她初来乍到,不晓彩凤谷的规矩,可白锦堂肯定是知道的。
白锦堂见她似要发作,此刻揖手抱拳,笑容灿烂,正冲着周围的人作揖示礼:“请弟兄们多多关照!多多关照!”
他没听到大当家的话?
还只忙着高兴。
“恭喜五当家抱得美人归,恭喜五当家……”
江若宁倏地一下弹跳起来,揖手道:“大当家,小女正在为母守孝,尚不能成亲,望大当家玉成小女敬孝之心。”
白锦堂心里暗得很简单:成亲好啊!管他是假成亲还是真成亲,从此后,她和他住一个屋,这感情都是处出来的,睡着睡着,一个屋、同一屋檐这不就生出情分。
萧娜笑道:“大胆!大当家之令,你当奉若纶音,岂是你能反对的?”
宁若姜长得这等模样,不是引诱彩凤谷单身男人心猿意马?她一日不成亲,这些男人心里就跟猫儿抓,这可是山贼窝,这些男人行事可是不管什么脸面、手段的,只要他们想要,撩起他们的占有欲,什么样的法子使不出来。

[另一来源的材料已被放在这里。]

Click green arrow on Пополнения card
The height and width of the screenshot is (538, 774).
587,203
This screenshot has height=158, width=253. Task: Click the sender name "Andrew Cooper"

还是让这丫头早早成亲的好,一日不成亲,彩凤谷里就一日不得安宁。
这不是说大当家的话,当若皇帝的旨意一般遵从。
江若宁就算在大燕皇宫,遇皇帝说的话自己不爱听时,也定会反对的。
“大太太是说,小女要给母亲守孝的权利也要被剥夺么?”
什么?这臭丫头居然反驳她,说还得义正言辞?
萧娜厉声道:“这里不是大燕,父母过逝,别说守节,就是热孝成亲的也比比皆是。”
“可这里也不是启丹!”
萧娜的美眸光芒微敛:我是启丹人,这彩凤谷上下皆知,可大当家、二当家都是大燕人,他们是一群既不被大燕所容,也不被启丹所容的山贼。每个人的背后都有一个故事、一桩辛酸,这丫头如此说话分明就是在挑战她的权威。
她曾是彩凤谷里的公主,而她的母亲曾是这里的女王,可自从她看上了大当家,嫁他为妻,又放下了少当家的身份,便一心想做个好妻子、好母亲,更想为父兄报仇雪恨。